#### SOURCE DOCUMENT:
——————
NYTimes: Asimov on Wine Lexicon

Interesting article by Eric in the NYTimes:
WineLexicon
on the wine lexicon he likes to use. Length/plush/minerality/lean/structure…
He tries to give a precise definition to those terms as he uses them, but that’s damnably tough to do. It’s a lot like pornography…very difficult to define but easy to recognize.
I’m pretty much in agreement with his definitions. Mostly, you pick up these definitions from tasting wines with other folks who use those terms.
“Minerality” is one that is particularly controversial in our group. Some folks totally reject its usage as not being sufficiently precise. But to me it is quite a useful term.
He rejects the usage of specific descriptor terms. Not sure I agree with that approach. To me, “strawberry” is a perfectly
useful descriptor to describe wines like Gamay/Brachetto/Freisa/etc. Or lilacs/violets/road tar to describe Nebbiolo. But if you’ve never walked beside a freshly tarred road, that descriptor may not mean much. Most folks can’t relate to “Kansas outhouse on a hot July day” to describe any Southern Italian wine…but to me it’s very specific because of my childhood experiences.
But descriptors like “Tasmanian bergamots roasted over a teak fire” or “gobs of hedonistic fruit”…meh.
——————
#### SET TASK 1:
Based on the wine vocabulary post, decide whether each statement is true, answering yes or no and quoting the words that settle it: (a) the writer considers "minerality" a useful term; (b) the writer fully agrees with Eric's rejection of specific descriptor terms; (c) the writer uses "road tar" to describe Gamay.
#### SET TASK 2:
Summarize the wine vocabulary post in two sentences.
#### SET TASK 3:
In the wine vocabulary post, rewrite the stretch from "Interesting article by" through "use those terms.", putting "hard" in place of "tough".
The material that comes after the post isn't required for anything here.
——————
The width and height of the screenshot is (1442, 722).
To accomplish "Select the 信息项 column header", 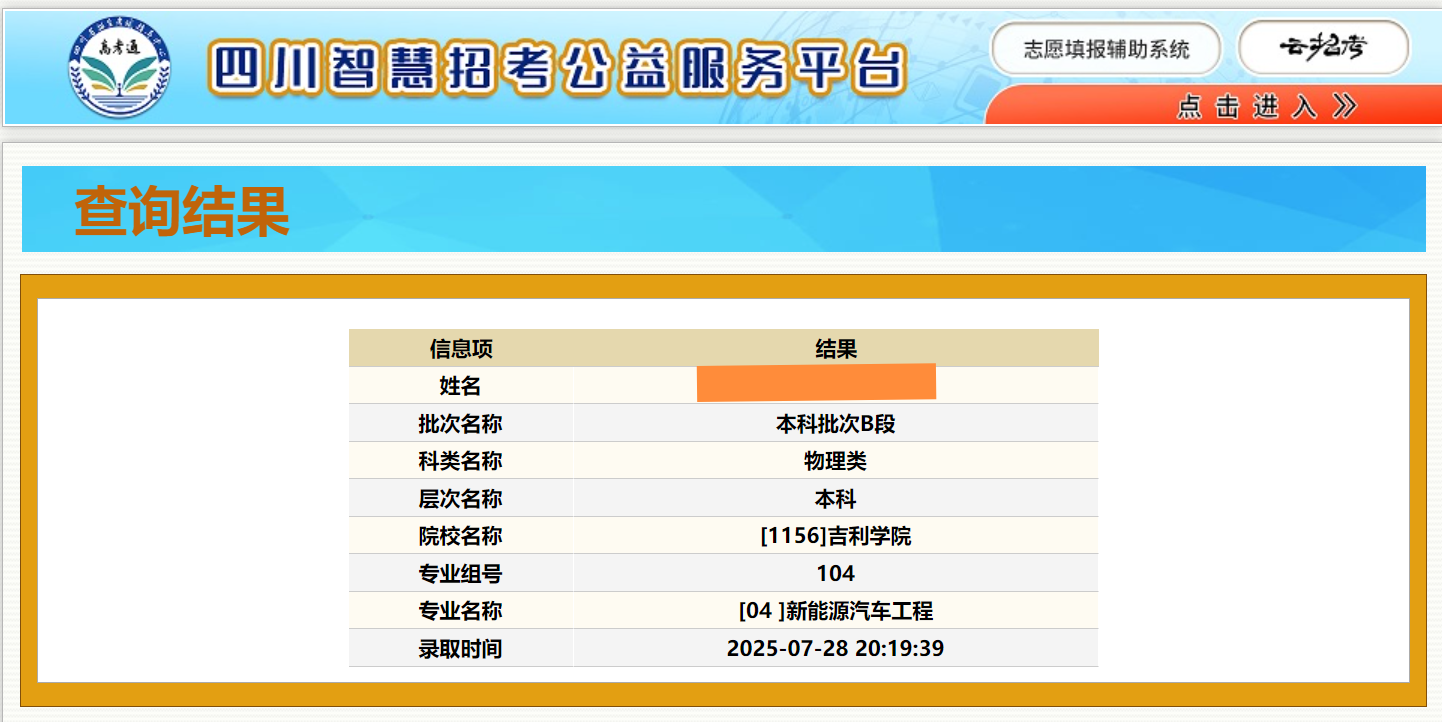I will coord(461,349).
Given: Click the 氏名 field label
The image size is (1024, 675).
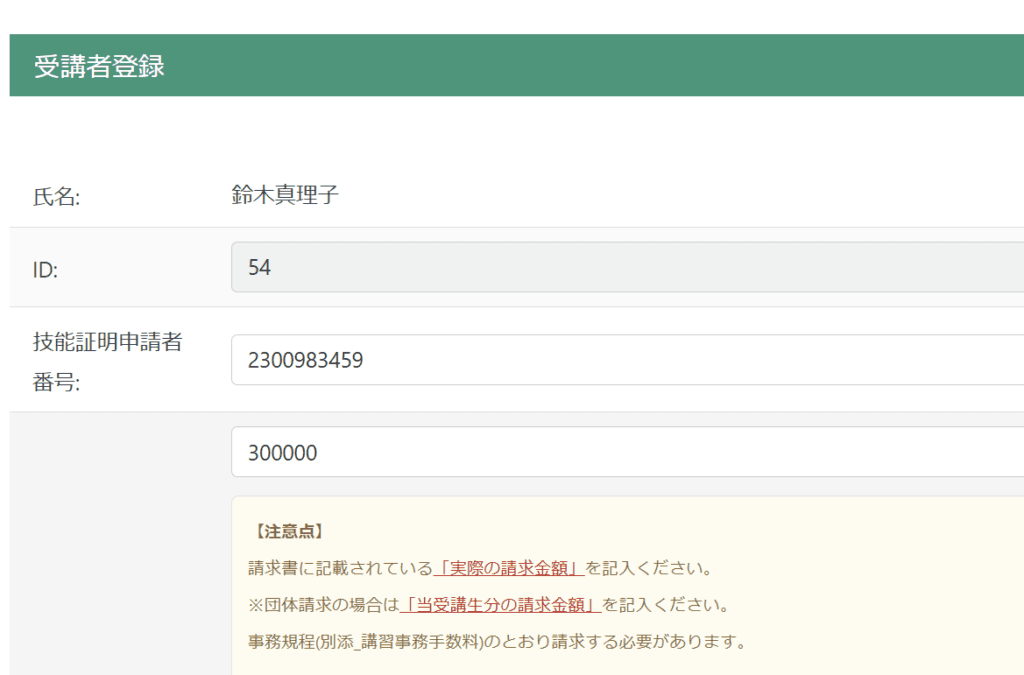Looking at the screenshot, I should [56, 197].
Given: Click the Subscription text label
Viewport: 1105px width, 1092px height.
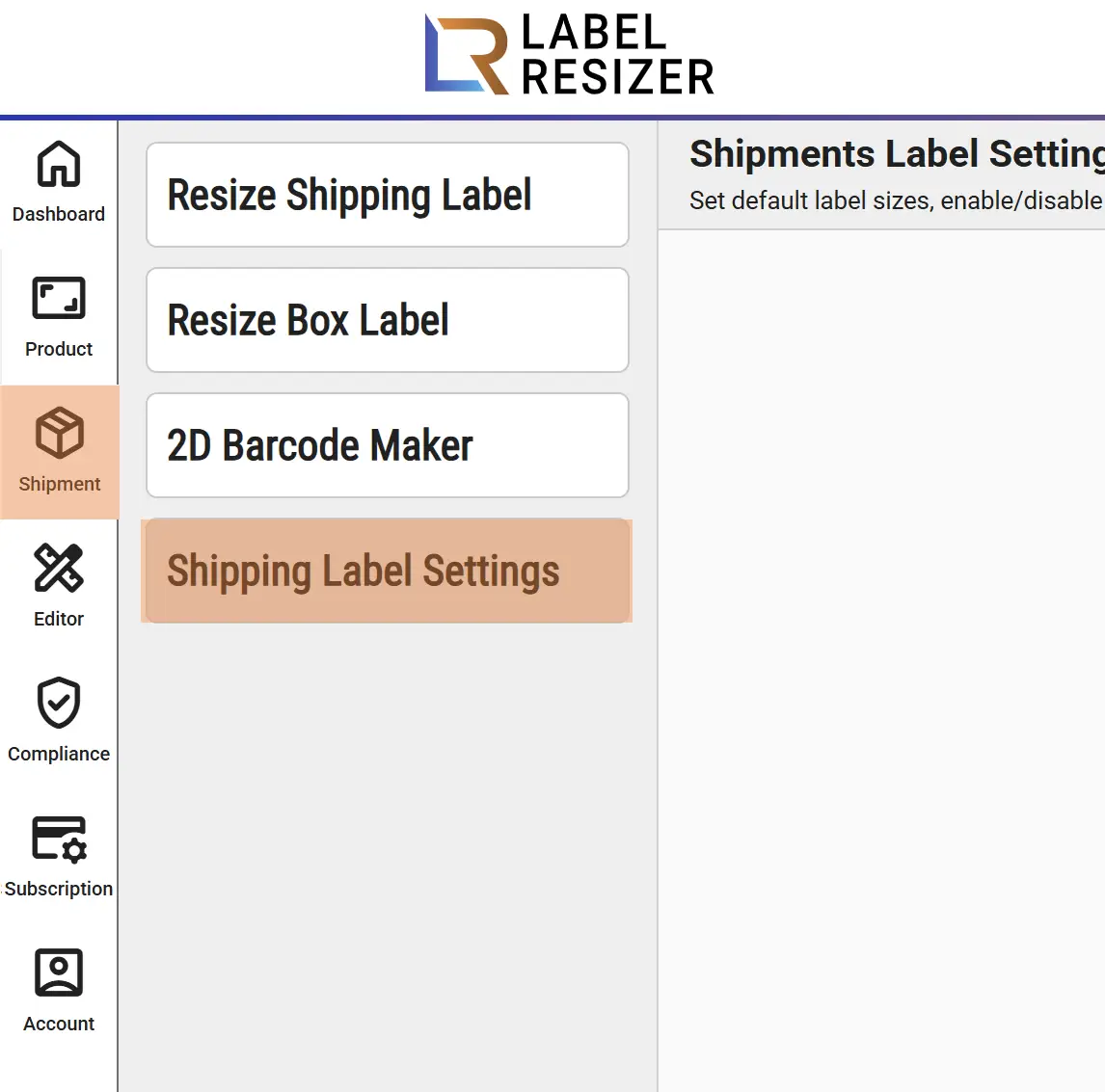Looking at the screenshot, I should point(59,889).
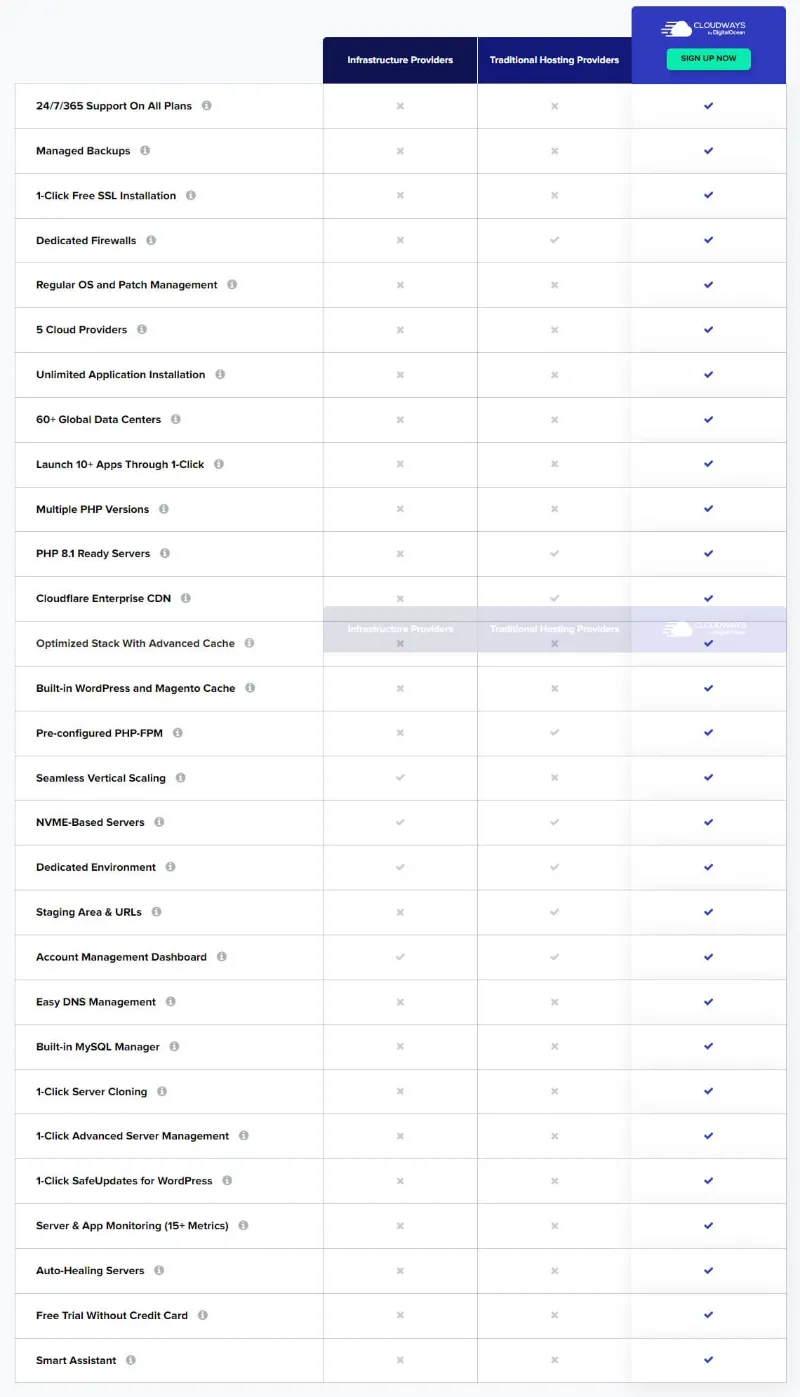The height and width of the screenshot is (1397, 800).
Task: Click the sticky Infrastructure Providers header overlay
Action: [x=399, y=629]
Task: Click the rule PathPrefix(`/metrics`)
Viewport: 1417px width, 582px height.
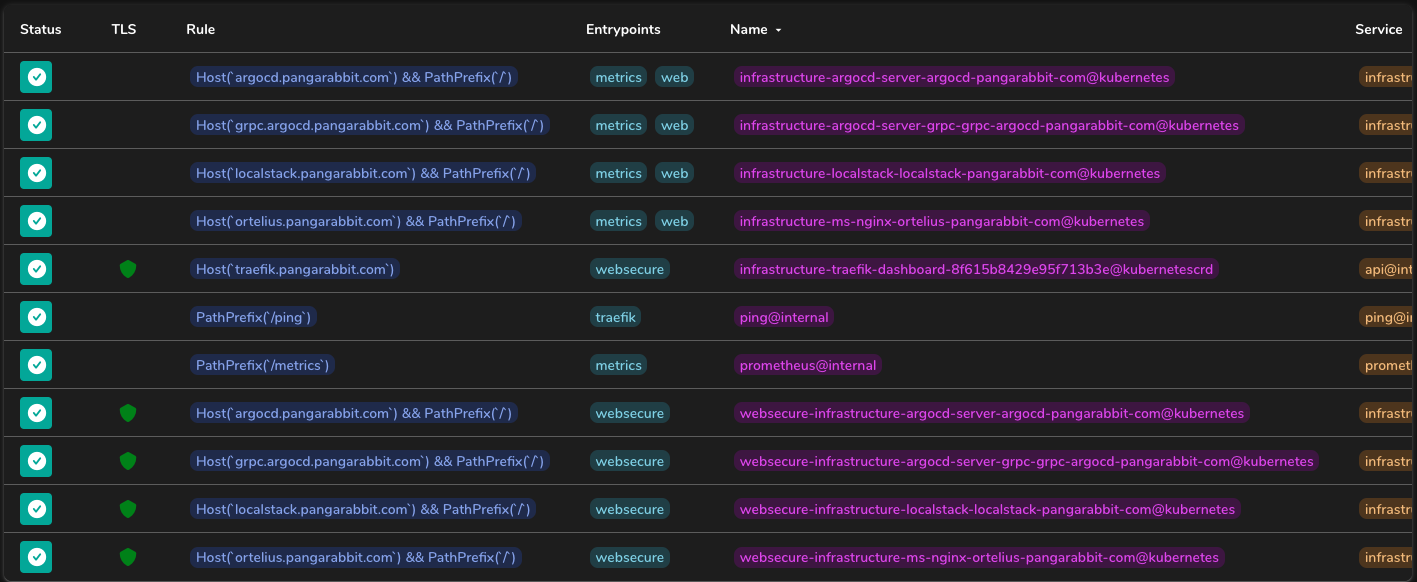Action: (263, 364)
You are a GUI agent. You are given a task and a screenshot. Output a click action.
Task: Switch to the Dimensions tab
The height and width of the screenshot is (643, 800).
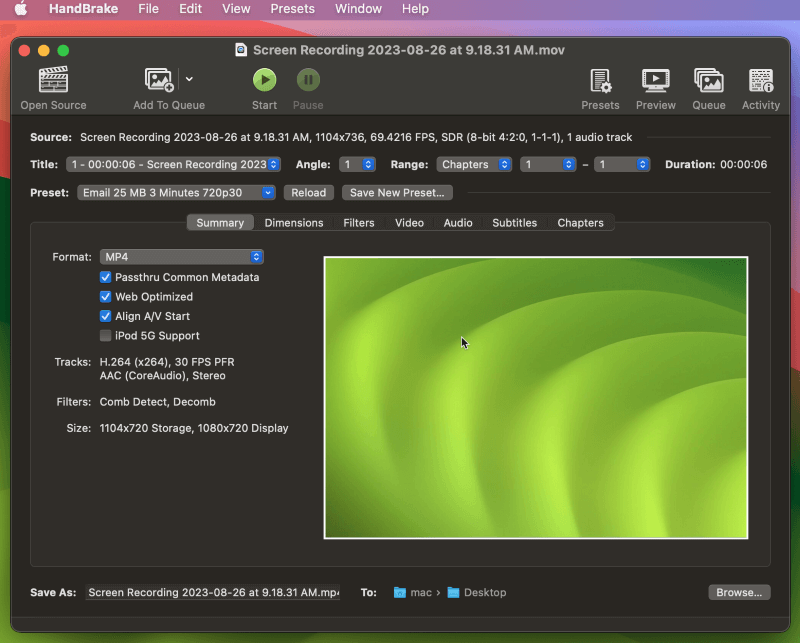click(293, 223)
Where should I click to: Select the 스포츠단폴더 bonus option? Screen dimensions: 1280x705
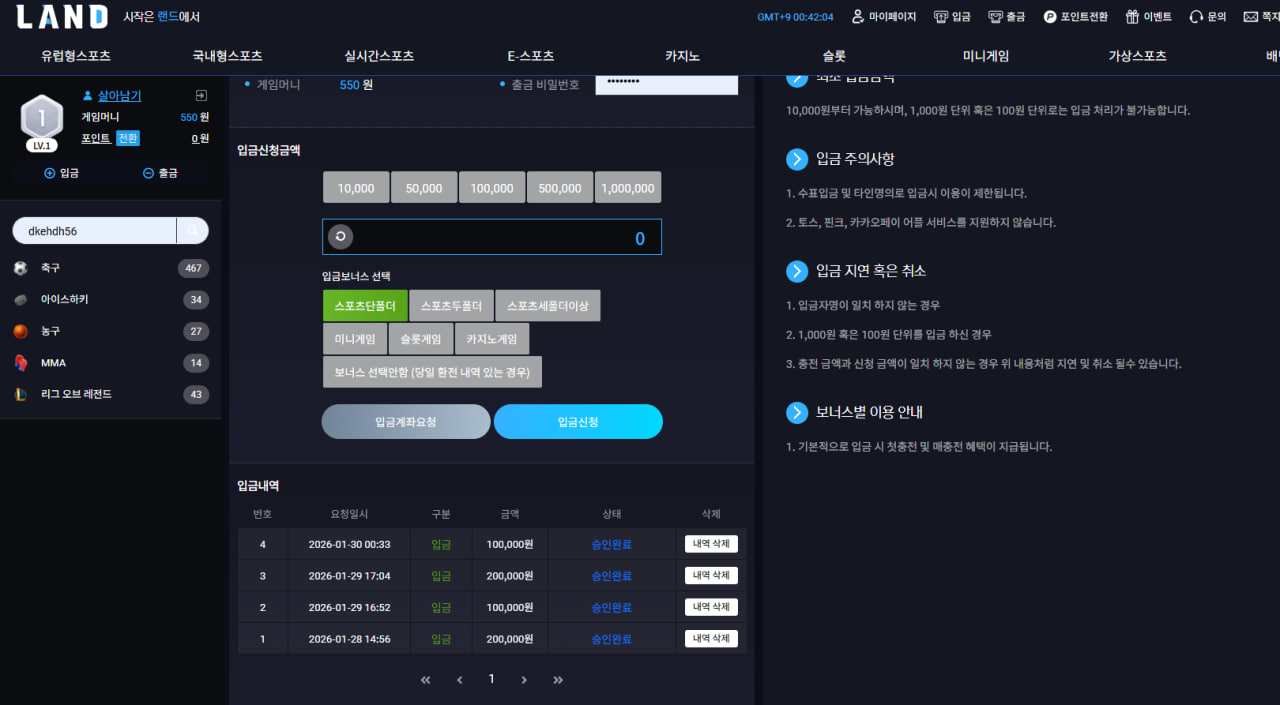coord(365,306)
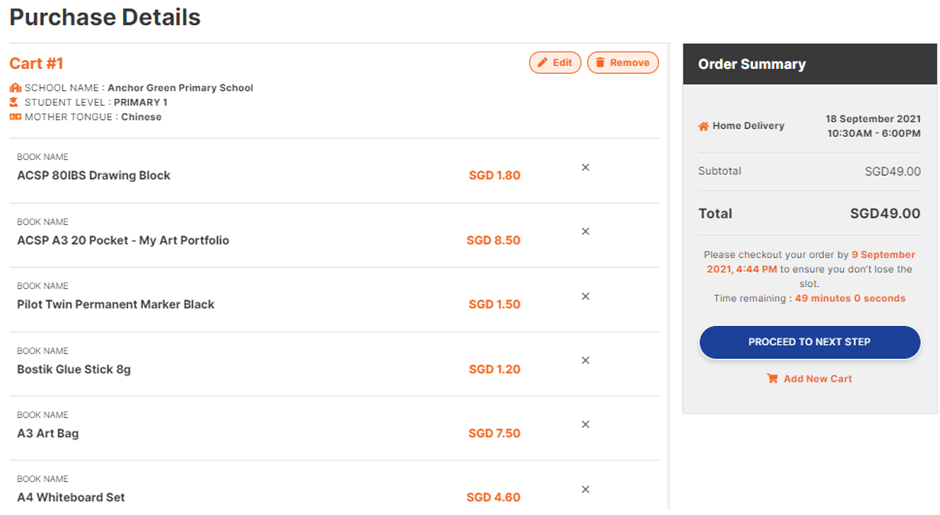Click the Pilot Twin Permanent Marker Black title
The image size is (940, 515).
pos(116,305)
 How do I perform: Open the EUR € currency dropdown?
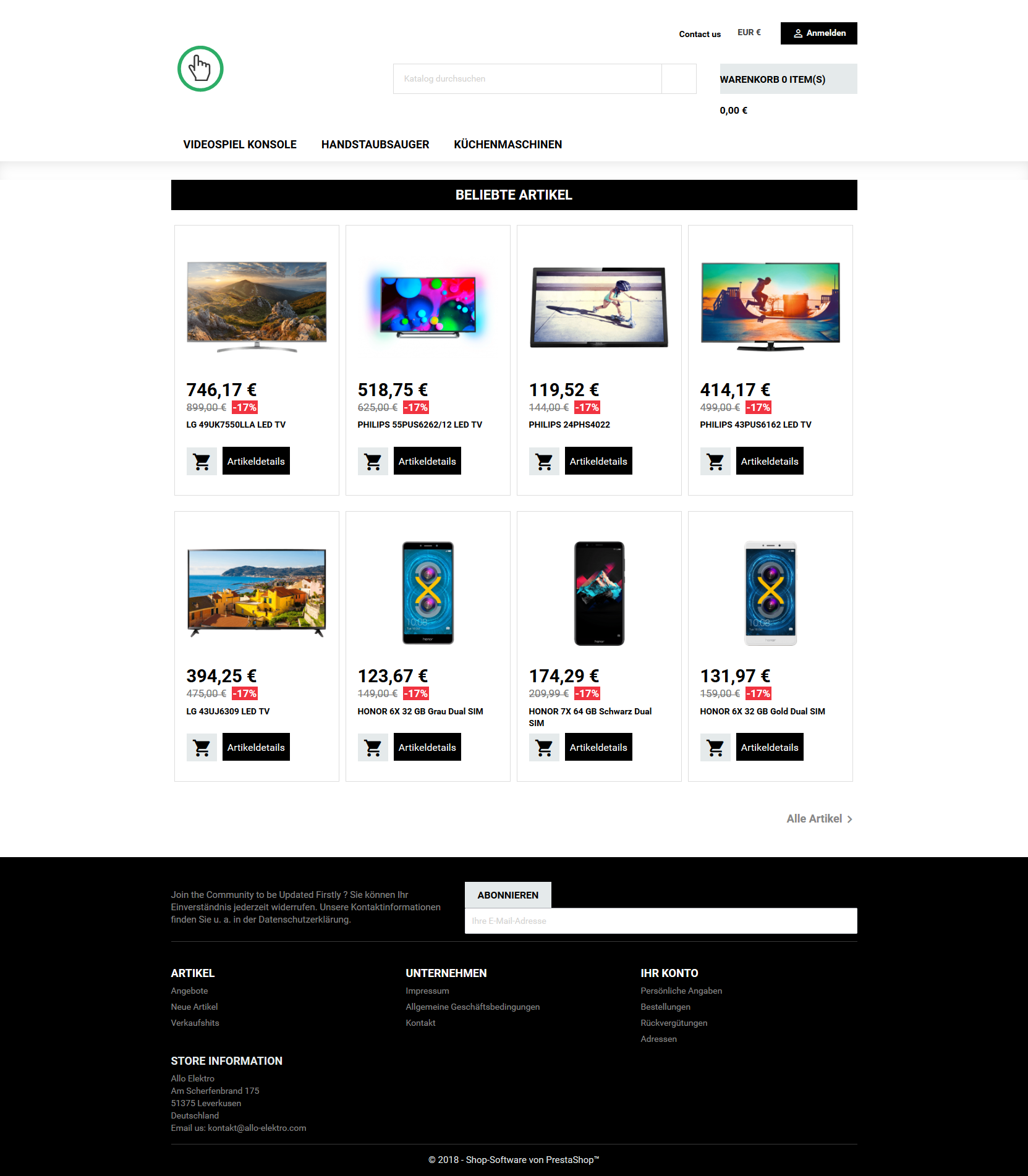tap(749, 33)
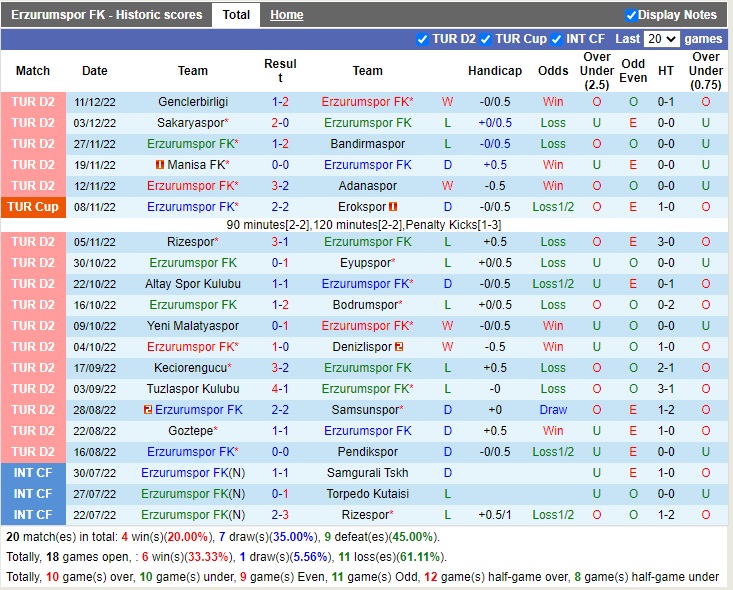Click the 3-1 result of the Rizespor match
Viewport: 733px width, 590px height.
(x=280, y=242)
——————
#### OUTPUT 1:
(a) Yes: "But to me it is quite a useful term."
(b) No: "Not sure I agree with that approach."
(c) No: "Or lilacs/violets/road tar to describe Nebbiolo."

#### OUTPUT 2:
The post responds to Eric's NYTimes article on the wine terms he uses, such as length, minerality, and structure, which are hard to define precisely but easy to recognize, and the writer mostly agrees with his definitions, which are picked up by tasting wines with others. The writer doubts his rejection of specific descriptors and finds terms like "strawberry" or "road tar" useful, while shrugging off phrases like "gobs of hedonistic fruit."

#### OUTPUT 3:
Interesting article by Eric in the NYTimes:
WineLexicon
on the wine lexicon he likes to use. Length/plush/minerality/lean/structure…
He tries to give a precise definition to those terms as he uses them, but that’s damnably hard to do. It’s a lot like pornography…very difficult to define but easy to recognize.
I’m pretty much in agreement with his definitions. Mostly, you pick up these definitions from tasting wines with other folks who use those terms.